Aim of the exercise:
Duplicate every line of the listing below verbatim, leaving the pictures out of your answer.

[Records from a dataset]
....
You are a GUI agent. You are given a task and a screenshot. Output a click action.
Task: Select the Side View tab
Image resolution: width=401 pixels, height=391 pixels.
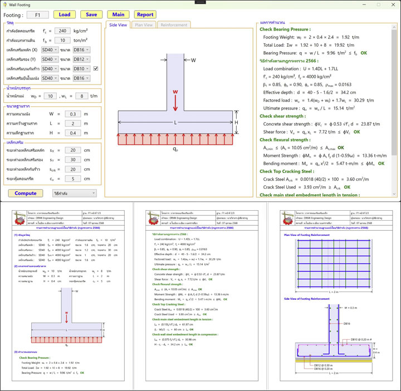point(118,24)
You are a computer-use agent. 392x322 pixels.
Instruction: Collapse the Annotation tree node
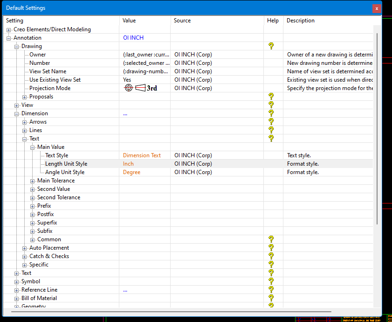8,37
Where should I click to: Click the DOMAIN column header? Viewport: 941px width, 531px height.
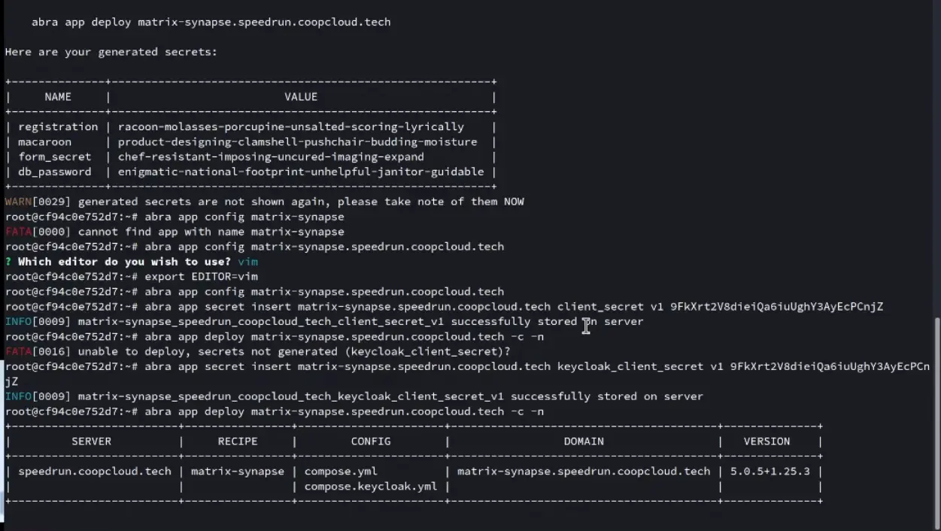coord(584,441)
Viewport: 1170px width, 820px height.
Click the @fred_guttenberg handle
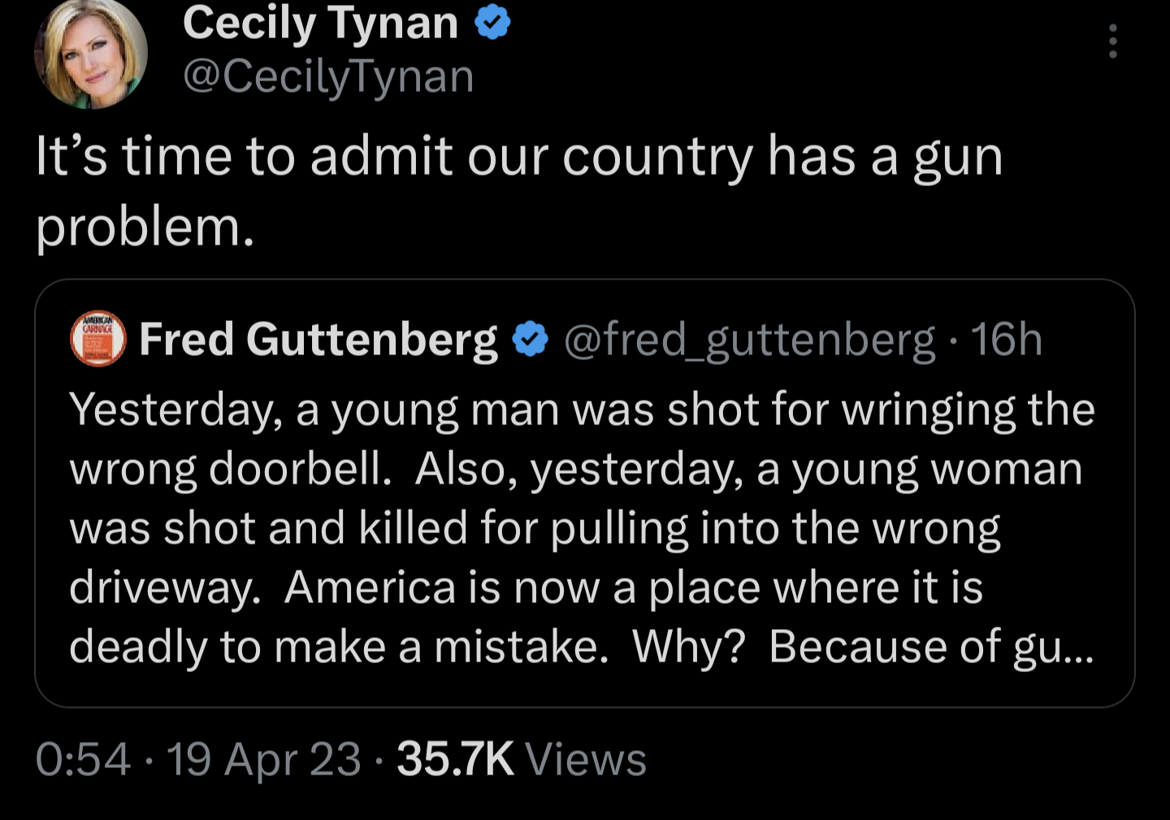point(749,339)
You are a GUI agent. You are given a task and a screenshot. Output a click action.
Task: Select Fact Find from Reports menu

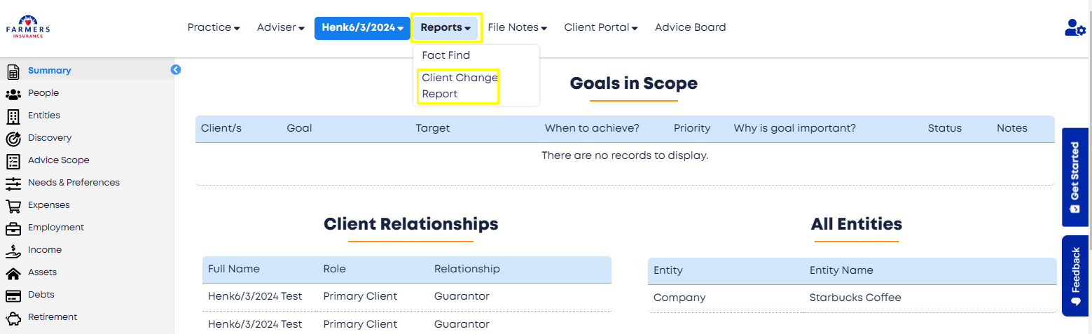[446, 55]
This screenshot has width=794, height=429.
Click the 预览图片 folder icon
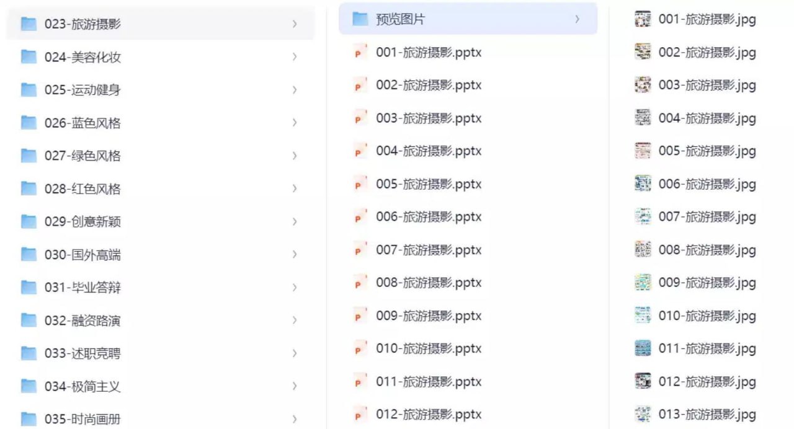tap(360, 19)
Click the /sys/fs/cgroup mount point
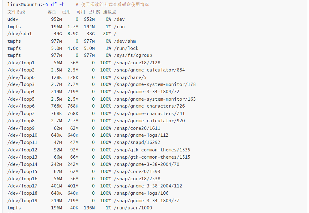This screenshot has width=309, height=213. tap(133, 55)
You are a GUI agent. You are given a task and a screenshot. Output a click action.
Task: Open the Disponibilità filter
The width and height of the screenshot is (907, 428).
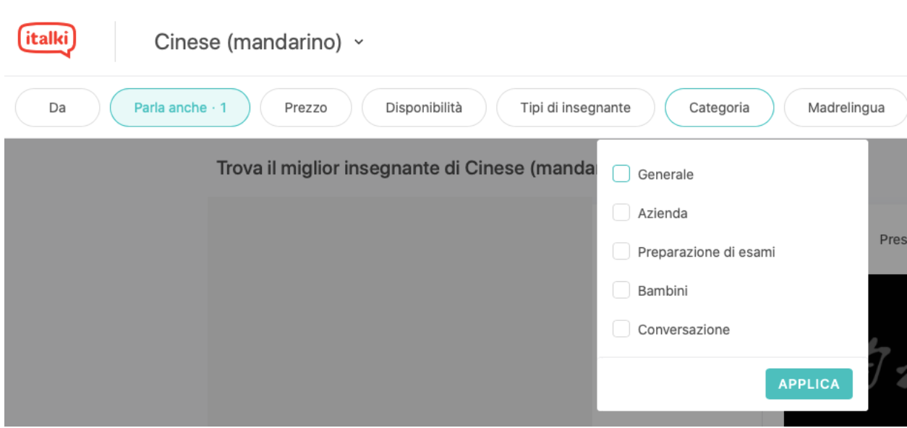click(424, 108)
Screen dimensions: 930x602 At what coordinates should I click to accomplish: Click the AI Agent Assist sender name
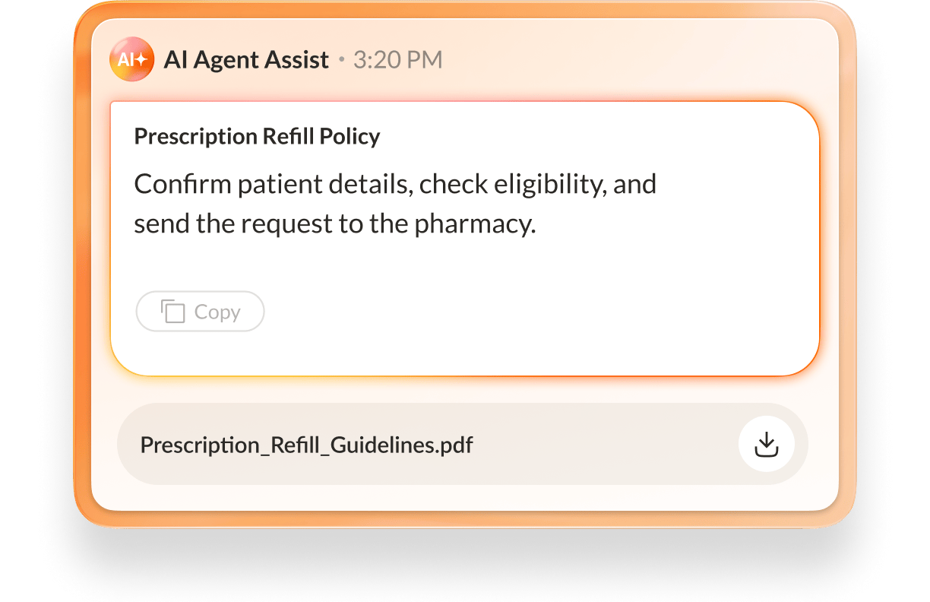[x=247, y=59]
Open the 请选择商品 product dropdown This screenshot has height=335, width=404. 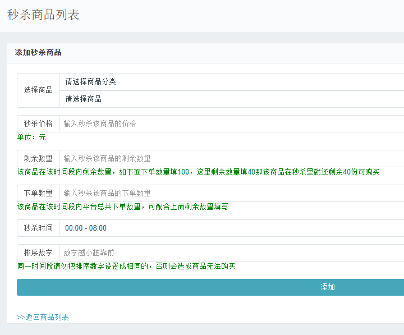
....
Output of the task:
You are a GUI agent. You are given a task and a screenshot. Output a click action.
Task: Select the Side View tab
Image resolution: width=401 pixels, height=391 pixels.
point(118,24)
You are a computer-use agent. 392x322 pixels.
Instruction: Collapse the Annotation tree node
8,37
Where should I click to: Click the DOMAIN column header? Viewport: 941px width, 531px height.
coord(584,441)
Viewport: 1170px width, 820px height.
Click the @fred_guttenberg handle
point(749,339)
You are a GUI agent. You are given a task and a screenshot. Output a click action.
Task: Select Fact Find from Reports menu

[446, 55]
This screenshot has width=794, height=429.
Click the 预览图片 folder icon
tap(360, 19)
Click the /sys/fs/cgroup mount point
This screenshot has width=309, height=213. tap(133, 55)
You are a GUI agent. You are given a task and a screenshot. Output a click action.
Task: Open the Disponibilità filter
The width and height of the screenshot is (907, 428).
click(424, 108)
Screen dimensions: 930x602 At what coordinates should I click to accomplish: Click the AI Agent Assist sender name
[x=247, y=59]
Open the 请选择商品 product dropdown This screenshot has height=335, width=404. 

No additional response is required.